INSTRUCTIONS FOR THE TASK: Leaving out the pictures, write out exactly each line from the line with "The image size is (750, 1318)." through the close of the listing below.

TASK INPUT:
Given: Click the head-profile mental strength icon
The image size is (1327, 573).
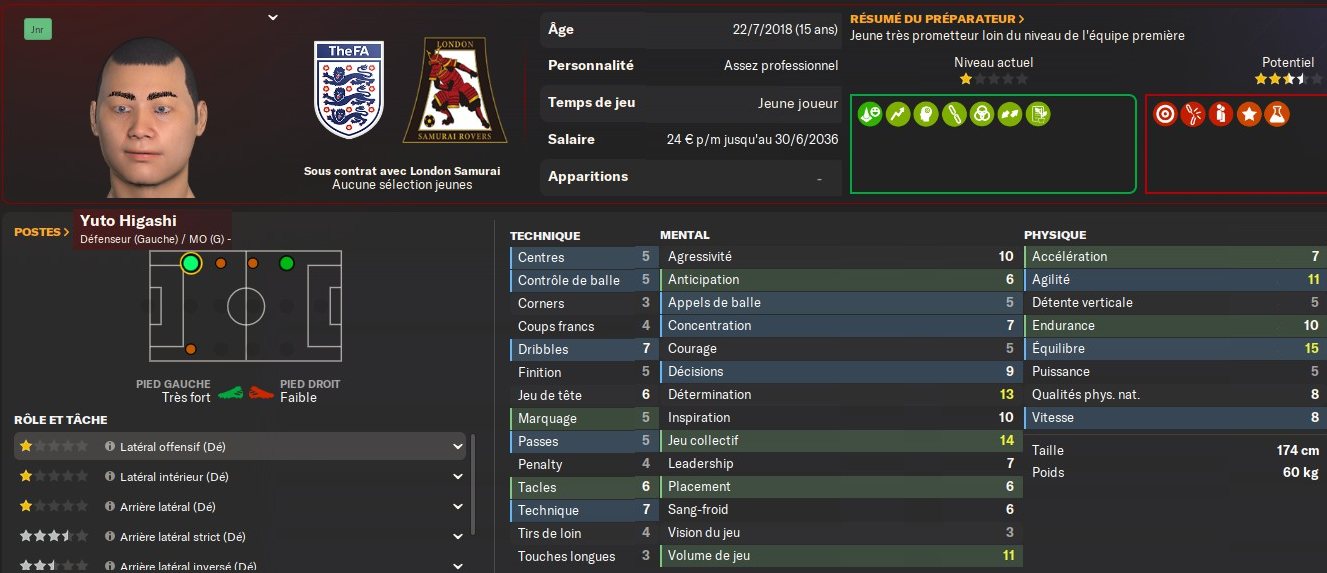Looking at the screenshot, I should 926,114.

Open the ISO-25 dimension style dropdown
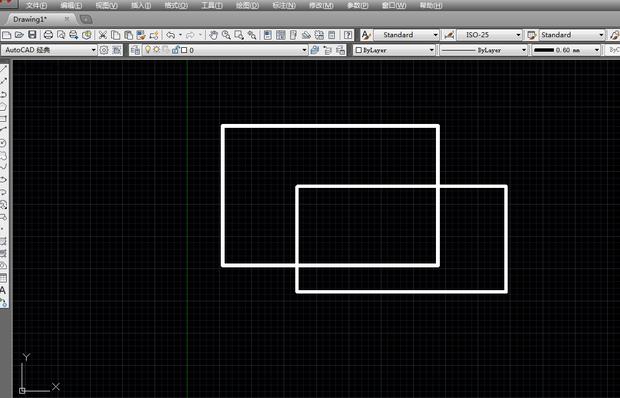(490, 35)
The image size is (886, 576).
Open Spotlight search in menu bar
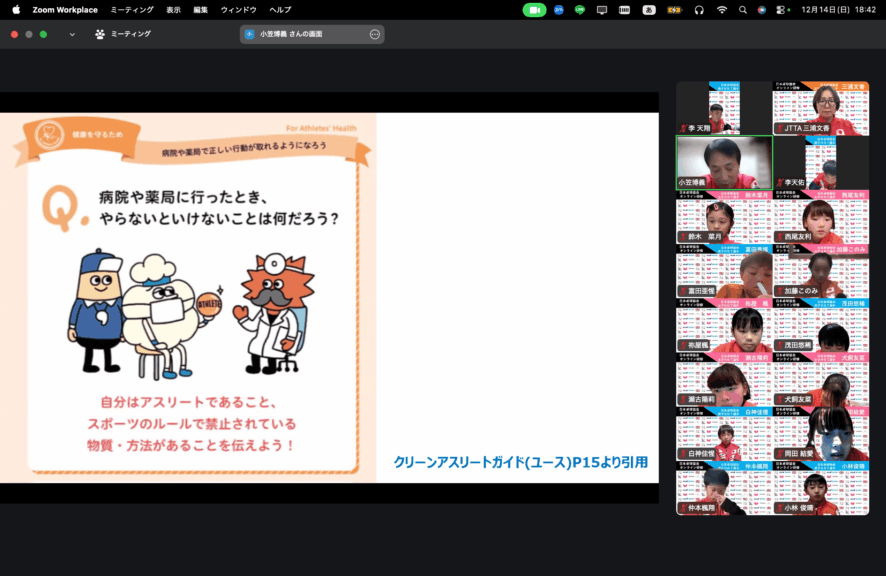coord(743,10)

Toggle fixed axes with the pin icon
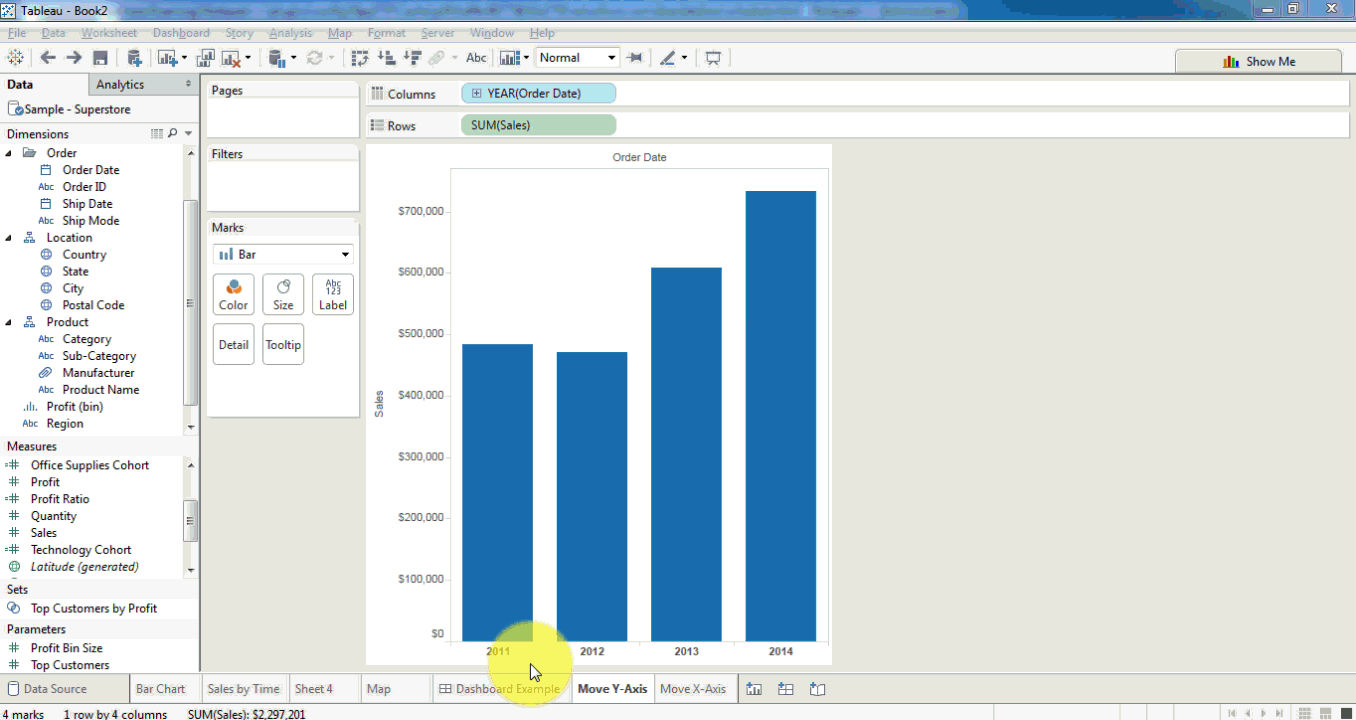tap(635, 57)
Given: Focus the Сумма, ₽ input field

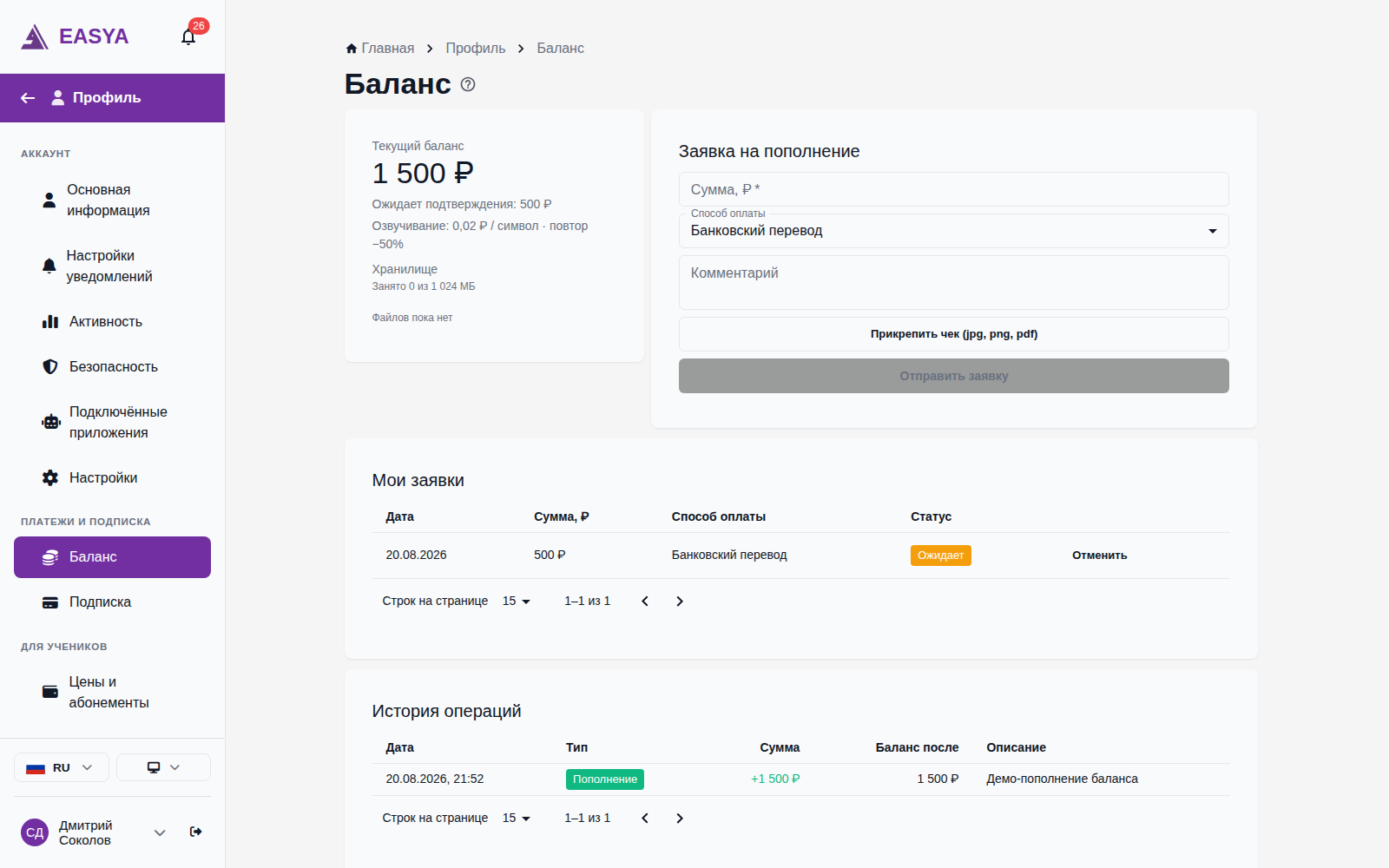Looking at the screenshot, I should pyautogui.click(x=953, y=189).
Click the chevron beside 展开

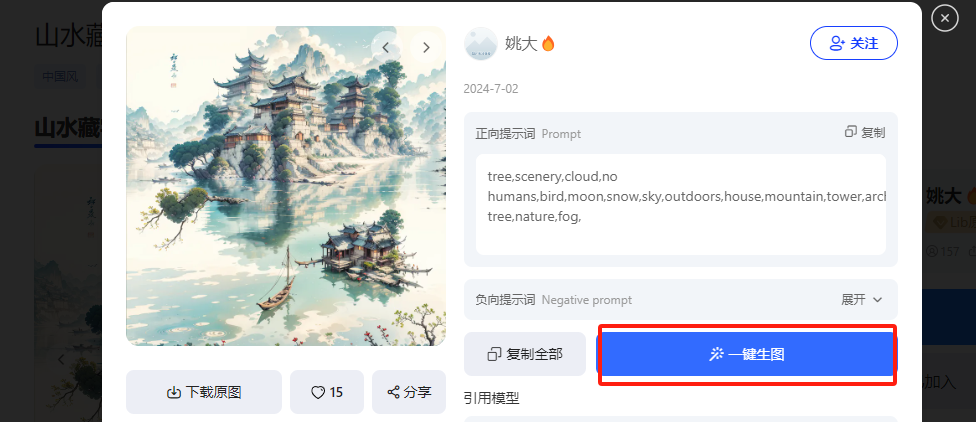(x=878, y=299)
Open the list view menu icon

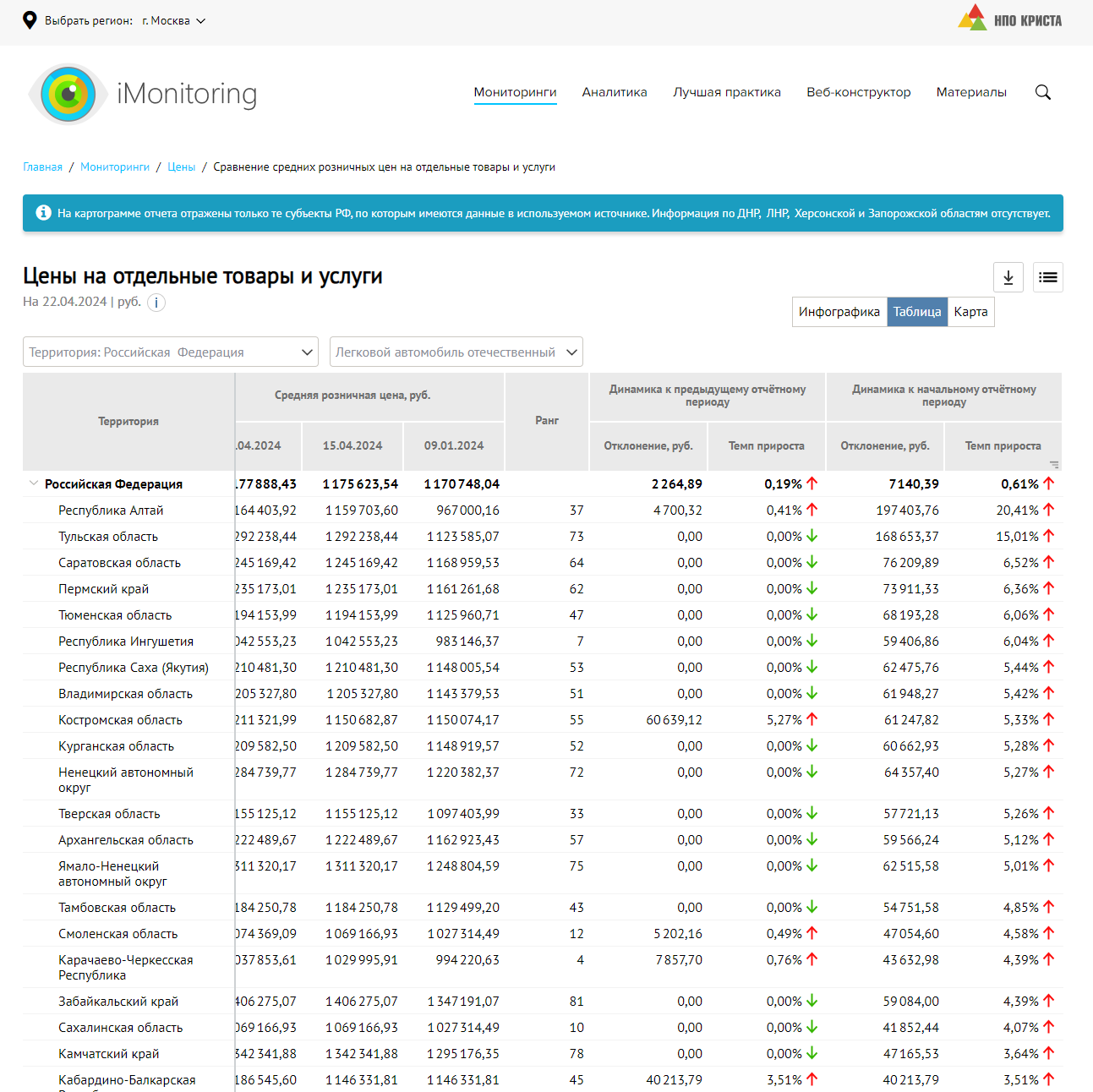click(x=1047, y=277)
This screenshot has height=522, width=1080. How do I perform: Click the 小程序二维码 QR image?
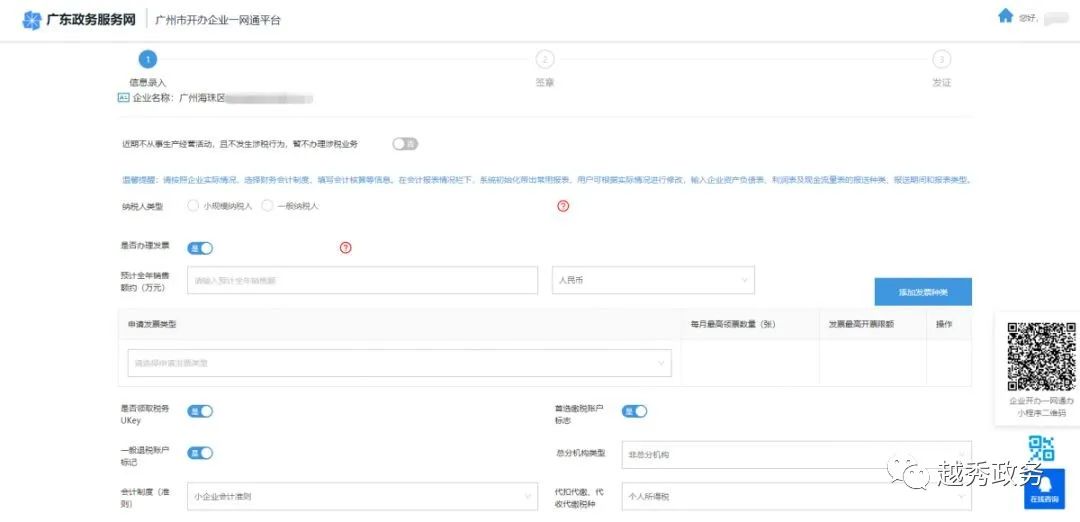click(1041, 357)
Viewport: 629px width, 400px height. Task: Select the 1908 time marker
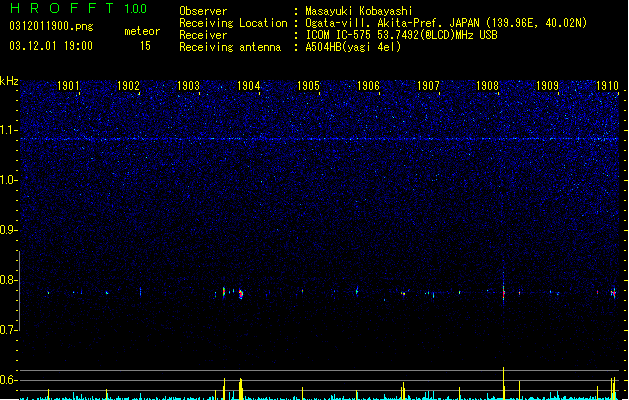point(487,86)
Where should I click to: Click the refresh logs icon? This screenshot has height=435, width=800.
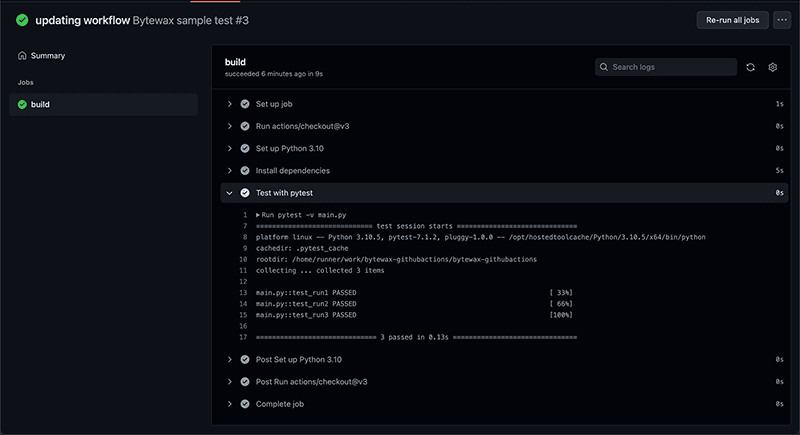pos(750,67)
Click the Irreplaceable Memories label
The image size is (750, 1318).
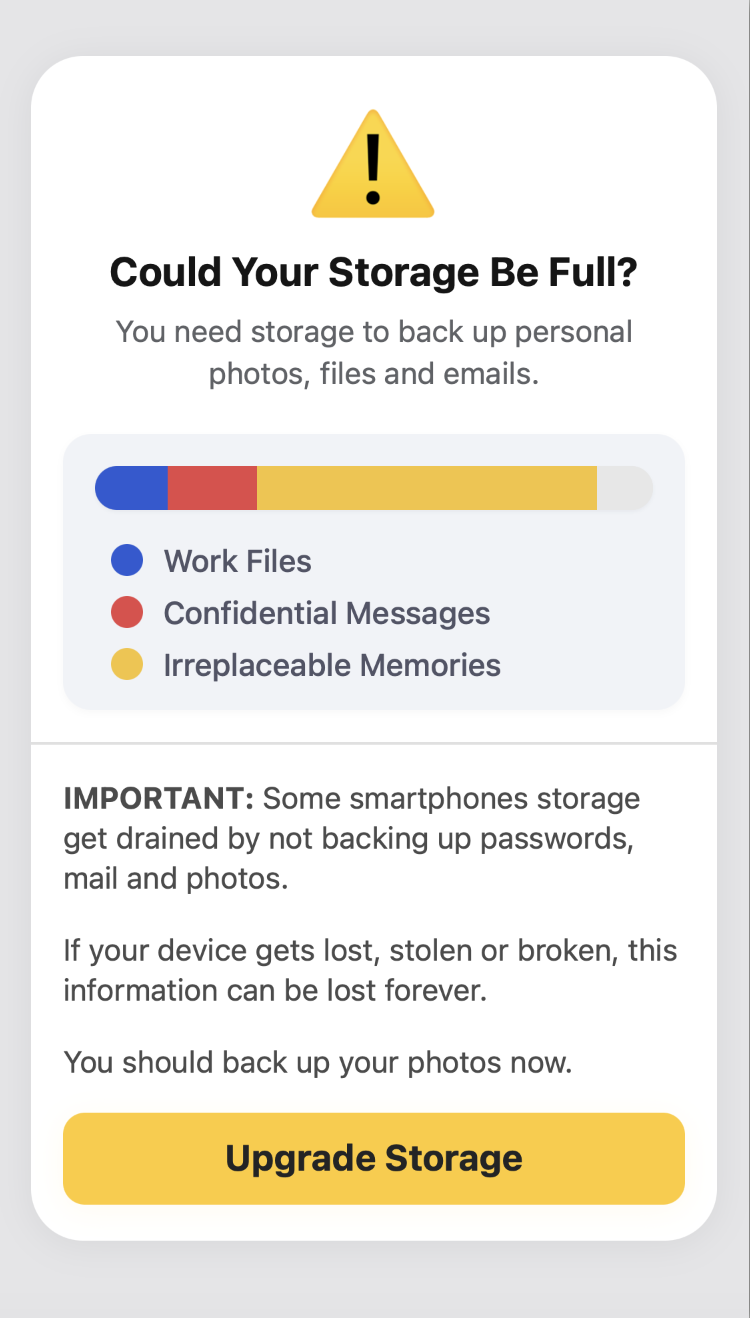coord(332,665)
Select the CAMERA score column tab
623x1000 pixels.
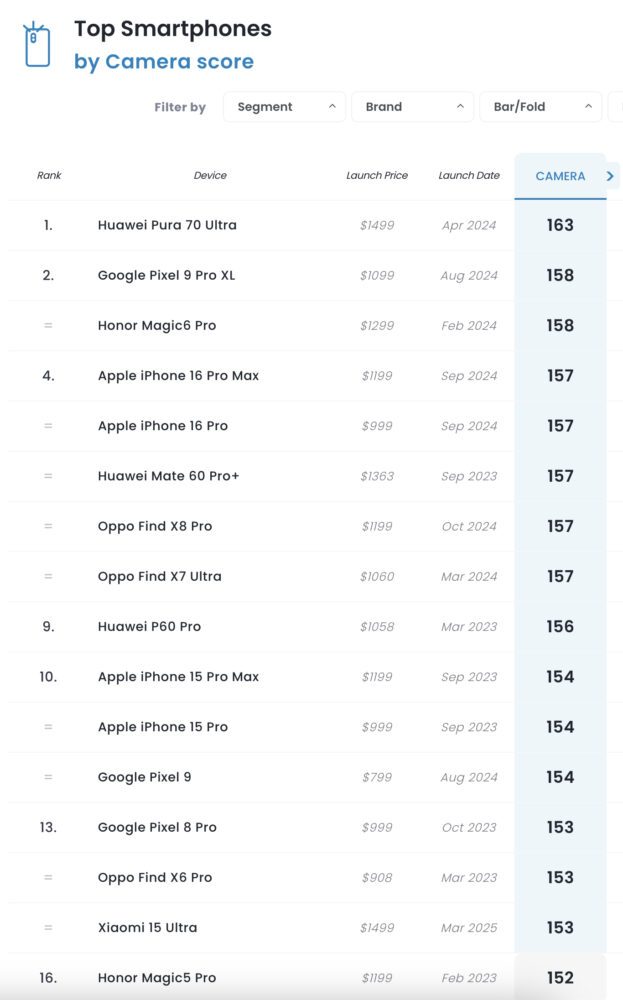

ANSWER TO THIS TASK:
The image size is (750, 1318).
coord(332,665)
Select the CAMERA score column tab
623x1000 pixels.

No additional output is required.